■聖域を侵されると、女性の苦しみは大きい
聖域と表現しましたが、もちろん「どれくらい住んでいるか」「持ち家か賃貸か」で思い入れも変わっていきます。
ただ女性にとって家は、「自分や自分の家族が安らかに過ごす基地」としての役割を持っています。海老蔵さんは妻が亡くなって5年とはいえ、すでに自宅ではなく稽古場になっているとはいえ、はたから見たら「夫婦の基地」であり「聖域」であることには変わりません。
そこに真剣交際の末の再婚者があがるならまだしも、連日、別の女性と連れ込んでいたとあっては、嫌悪感を抱かせるのも当然のことです。
また一般的な不倫よりも、自宅に連れ込んで行った不倫のほうが女性にとってはショックや怒りを抱かせるというのも仕組みとしては同じです。
ただの不貞も許せないけれど、不倫相手に自宅という聖域に踏み込まれたという事実はよりいっそう妻としてのプライドを崩していきます。
また、夫というパートナーへの根本的な不信感も抱かせます。「この人は、自分の利のために聖域へ他人を踏み込ませる人」と思われたら、夫が妻の信用を再び積み上げるのは容易なことではないのです。

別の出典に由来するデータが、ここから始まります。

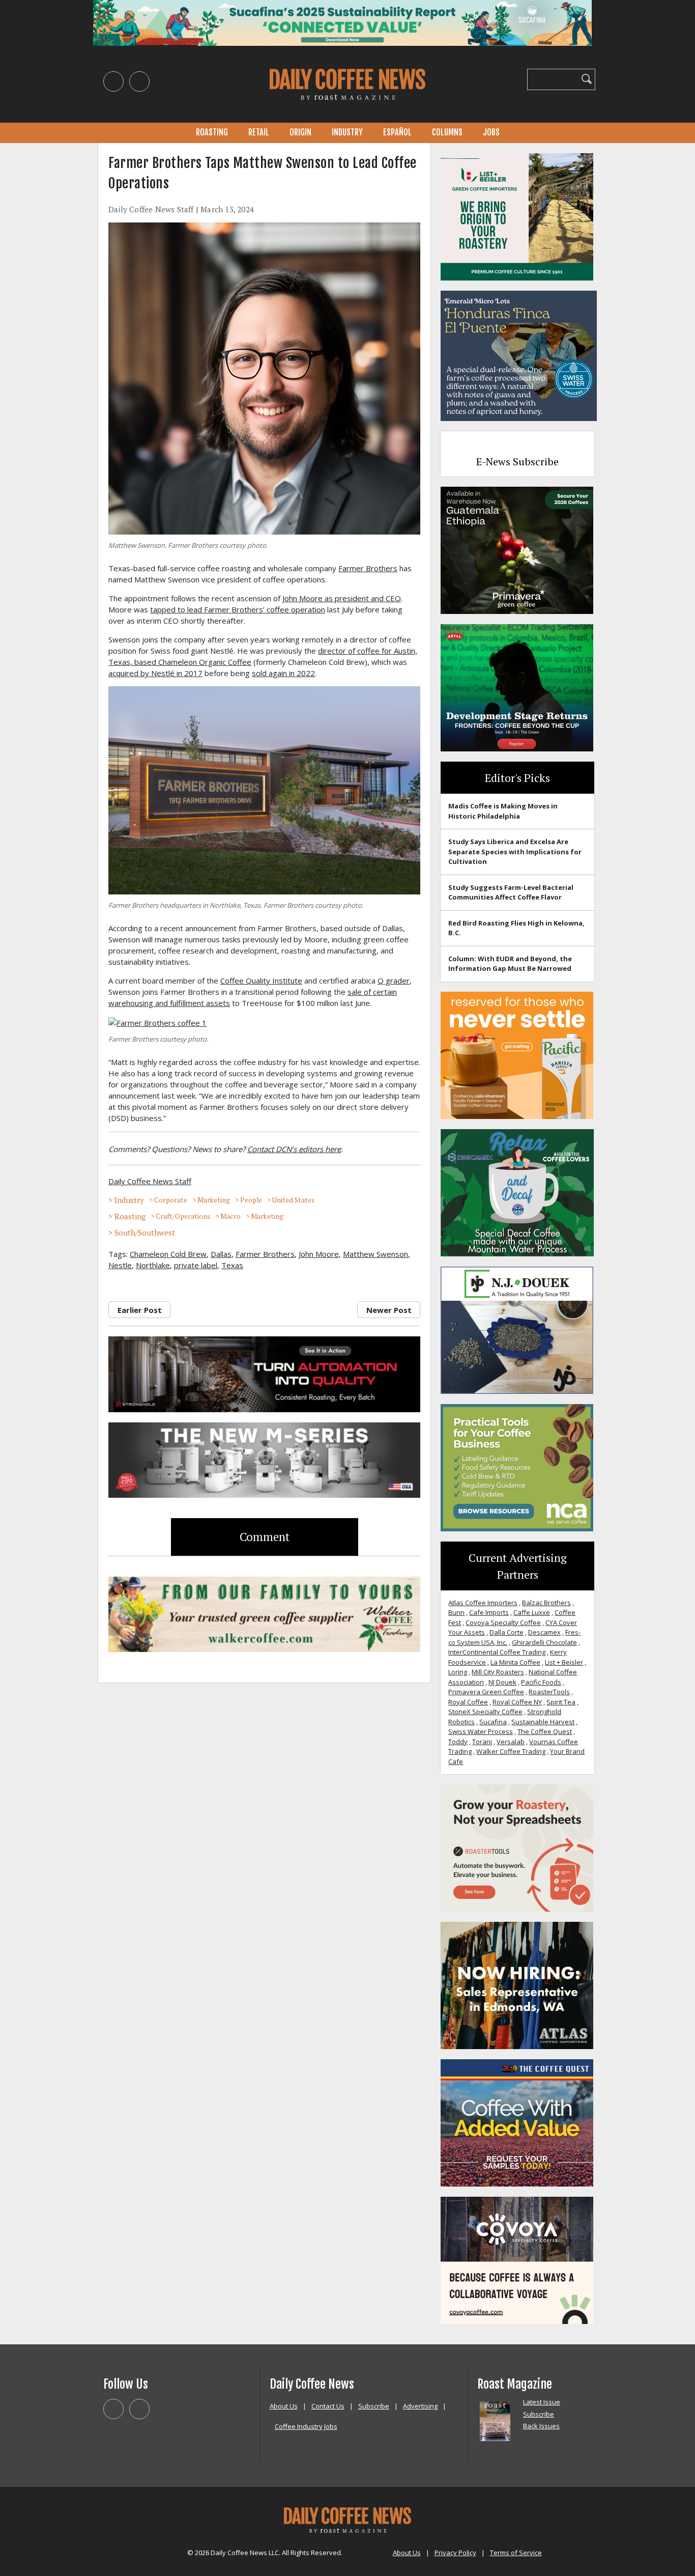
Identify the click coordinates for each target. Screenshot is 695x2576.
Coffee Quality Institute (261, 980)
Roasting (212, 132)
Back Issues (541, 2425)
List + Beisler (564, 1662)
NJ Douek (502, 1682)
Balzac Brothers (546, 1602)
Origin (300, 132)
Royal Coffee (468, 1701)
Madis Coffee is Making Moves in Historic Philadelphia (503, 811)
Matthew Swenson (375, 1254)
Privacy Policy (455, 2552)
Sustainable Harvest (542, 1721)
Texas (232, 1265)
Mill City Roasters (498, 1671)
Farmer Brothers (367, 568)
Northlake (153, 1265)
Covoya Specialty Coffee (503, 1622)
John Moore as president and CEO (341, 598)
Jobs (491, 132)
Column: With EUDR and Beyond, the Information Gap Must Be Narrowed (510, 963)
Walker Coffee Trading (510, 1751)
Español (397, 132)
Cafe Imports (489, 1612)
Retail (258, 132)
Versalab (511, 1741)
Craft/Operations (183, 1216)
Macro (230, 1216)
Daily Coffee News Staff (151, 209)
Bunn (456, 1612)
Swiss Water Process (480, 1731)
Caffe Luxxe (531, 1612)
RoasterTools (549, 1691)
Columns (447, 132)
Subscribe (373, 2406)
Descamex (544, 1632)
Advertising (420, 2406)
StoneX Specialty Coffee (485, 1711)
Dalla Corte (506, 1632)
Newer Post (389, 1310)
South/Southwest (144, 1232)
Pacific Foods (541, 1682)
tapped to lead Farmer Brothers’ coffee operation (237, 609)
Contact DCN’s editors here (294, 1149)
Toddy (458, 1741)
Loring (457, 1671)
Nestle (120, 1265)
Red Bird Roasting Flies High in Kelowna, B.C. (516, 928)
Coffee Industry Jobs (306, 2426)
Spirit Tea (560, 1701)
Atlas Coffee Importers (482, 1602)
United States (293, 1200)
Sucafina (493, 1721)
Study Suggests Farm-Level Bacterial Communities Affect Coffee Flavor (510, 892)
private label (195, 1265)
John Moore (319, 1254)
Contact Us (327, 2406)
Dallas (221, 1254)
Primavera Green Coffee (486, 1691)
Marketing (213, 1200)
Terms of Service (516, 2552)
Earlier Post (140, 1310)
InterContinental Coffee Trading (496, 1652)
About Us (284, 2406)
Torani (482, 1741)
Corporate (170, 1200)
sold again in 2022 (283, 673)
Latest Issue (541, 2401)
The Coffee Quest (544, 1731)
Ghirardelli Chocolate (544, 1642)
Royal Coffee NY (517, 1701)
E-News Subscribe (517, 461)
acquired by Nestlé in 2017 (155, 673)
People (251, 1200)
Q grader (394, 980)
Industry (347, 132)
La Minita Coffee (515, 1662)
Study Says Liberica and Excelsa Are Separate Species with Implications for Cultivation (515, 851)
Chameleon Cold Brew (168, 1254)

芸の素晴らしさとともに、人として“圧倒的にダメなところ”も披露することとなった市川海老蔵さん。将来は人間国宝ともささやかれています。ただ人間国宝ともなれば、人間性も求められるもの。欠点をカバーするほどの功績が求められる現状は、一歩引くと自分で自分をさらに苦しめているようにも見えます。
前出の関係を持ったという女性によると、海老蔵さんは何度も「愛していると言って」と要求していたそうです。どういう意図で発したのかはわかりません。愛に植えているのだとしたら、それが自分をさらに苦しい状況へと追い込んでいるわけです。なんとも彼が背負っている運命というのは皮肉だなと思わざるを得ません。